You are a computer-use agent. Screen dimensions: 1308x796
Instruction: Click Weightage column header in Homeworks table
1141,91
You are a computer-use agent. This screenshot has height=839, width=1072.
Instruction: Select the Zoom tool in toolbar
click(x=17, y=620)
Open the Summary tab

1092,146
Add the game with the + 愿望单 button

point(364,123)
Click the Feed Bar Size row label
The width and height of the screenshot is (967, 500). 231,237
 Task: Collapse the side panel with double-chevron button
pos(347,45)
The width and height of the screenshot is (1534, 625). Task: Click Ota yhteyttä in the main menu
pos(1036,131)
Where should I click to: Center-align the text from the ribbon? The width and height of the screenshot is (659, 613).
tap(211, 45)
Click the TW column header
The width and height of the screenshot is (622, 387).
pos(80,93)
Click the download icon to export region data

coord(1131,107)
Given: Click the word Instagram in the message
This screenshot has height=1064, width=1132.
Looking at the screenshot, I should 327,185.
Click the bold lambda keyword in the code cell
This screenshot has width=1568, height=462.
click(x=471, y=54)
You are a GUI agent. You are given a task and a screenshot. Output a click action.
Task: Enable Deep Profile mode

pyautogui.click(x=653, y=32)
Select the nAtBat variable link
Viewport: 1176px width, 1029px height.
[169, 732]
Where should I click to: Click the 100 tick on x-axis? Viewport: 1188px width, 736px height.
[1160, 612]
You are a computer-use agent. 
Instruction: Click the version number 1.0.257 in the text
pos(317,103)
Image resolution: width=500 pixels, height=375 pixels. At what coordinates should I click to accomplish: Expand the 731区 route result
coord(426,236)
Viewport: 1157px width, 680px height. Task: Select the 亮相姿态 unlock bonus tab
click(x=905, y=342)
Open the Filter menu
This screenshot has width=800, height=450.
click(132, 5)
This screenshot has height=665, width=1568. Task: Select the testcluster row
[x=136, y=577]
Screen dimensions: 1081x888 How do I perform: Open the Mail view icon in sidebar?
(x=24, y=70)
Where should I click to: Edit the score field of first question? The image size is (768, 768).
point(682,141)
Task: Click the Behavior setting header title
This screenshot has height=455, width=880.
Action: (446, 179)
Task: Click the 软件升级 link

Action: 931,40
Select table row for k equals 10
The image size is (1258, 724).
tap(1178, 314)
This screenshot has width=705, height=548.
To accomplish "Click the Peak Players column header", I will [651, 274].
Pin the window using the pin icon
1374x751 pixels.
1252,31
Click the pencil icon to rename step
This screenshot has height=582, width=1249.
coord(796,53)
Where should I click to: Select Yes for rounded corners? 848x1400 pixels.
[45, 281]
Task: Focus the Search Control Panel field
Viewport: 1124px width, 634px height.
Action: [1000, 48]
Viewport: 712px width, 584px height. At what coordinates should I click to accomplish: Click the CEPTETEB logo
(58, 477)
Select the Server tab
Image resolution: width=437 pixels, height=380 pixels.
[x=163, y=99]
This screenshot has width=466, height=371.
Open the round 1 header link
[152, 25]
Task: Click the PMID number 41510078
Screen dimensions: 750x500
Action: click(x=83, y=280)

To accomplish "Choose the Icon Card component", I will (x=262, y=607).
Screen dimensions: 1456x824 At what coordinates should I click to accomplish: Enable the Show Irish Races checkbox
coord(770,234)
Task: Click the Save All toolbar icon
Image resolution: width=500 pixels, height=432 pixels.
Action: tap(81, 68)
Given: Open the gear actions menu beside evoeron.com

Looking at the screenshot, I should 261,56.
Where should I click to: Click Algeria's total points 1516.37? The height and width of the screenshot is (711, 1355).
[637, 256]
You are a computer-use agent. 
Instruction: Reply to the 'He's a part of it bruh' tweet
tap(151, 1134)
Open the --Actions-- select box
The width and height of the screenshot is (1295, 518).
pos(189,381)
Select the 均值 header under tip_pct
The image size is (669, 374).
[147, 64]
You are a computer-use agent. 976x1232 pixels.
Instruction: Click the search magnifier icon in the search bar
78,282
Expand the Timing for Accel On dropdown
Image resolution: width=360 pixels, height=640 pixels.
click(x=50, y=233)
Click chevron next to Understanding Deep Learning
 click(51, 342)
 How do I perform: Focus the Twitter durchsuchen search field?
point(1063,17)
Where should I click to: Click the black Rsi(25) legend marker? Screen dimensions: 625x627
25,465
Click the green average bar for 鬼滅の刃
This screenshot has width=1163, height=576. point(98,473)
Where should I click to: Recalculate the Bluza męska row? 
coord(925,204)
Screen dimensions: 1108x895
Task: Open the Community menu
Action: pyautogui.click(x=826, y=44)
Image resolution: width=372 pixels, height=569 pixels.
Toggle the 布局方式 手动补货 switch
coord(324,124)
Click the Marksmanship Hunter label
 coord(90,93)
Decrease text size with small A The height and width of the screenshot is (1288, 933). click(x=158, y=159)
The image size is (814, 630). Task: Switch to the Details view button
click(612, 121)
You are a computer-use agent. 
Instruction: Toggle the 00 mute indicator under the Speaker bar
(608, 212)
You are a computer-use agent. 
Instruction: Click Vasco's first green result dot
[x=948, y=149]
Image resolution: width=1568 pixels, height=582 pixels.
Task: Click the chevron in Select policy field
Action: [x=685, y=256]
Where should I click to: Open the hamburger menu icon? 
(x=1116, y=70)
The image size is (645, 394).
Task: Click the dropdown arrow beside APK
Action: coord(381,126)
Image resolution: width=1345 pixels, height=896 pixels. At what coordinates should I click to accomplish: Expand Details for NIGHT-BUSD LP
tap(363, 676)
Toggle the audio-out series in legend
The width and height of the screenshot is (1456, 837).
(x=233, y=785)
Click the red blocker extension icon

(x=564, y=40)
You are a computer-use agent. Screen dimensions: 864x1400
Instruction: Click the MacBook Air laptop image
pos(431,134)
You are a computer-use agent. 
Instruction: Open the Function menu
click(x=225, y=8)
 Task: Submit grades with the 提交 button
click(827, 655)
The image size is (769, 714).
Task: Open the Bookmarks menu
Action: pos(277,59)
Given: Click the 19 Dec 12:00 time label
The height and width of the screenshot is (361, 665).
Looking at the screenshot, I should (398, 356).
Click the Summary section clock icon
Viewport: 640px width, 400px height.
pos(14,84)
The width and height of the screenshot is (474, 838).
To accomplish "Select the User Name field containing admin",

→ **Task goal**: Of all the entries above, output exactly the lines between the one holding "Where should I click to: Center-align" and the one holding "Given: Click the word", inclusive.

→ **Solved problem**:
Where should I click to: Center-align the text from the ribbon? The width and height of the screenshot is (659, 613).
tap(211, 45)
Click the TW column header
The width and height of the screenshot is (622, 387).
pos(80,93)
Click the download icon to export region data

coord(1131,107)
Given: Click the word Instagram in the message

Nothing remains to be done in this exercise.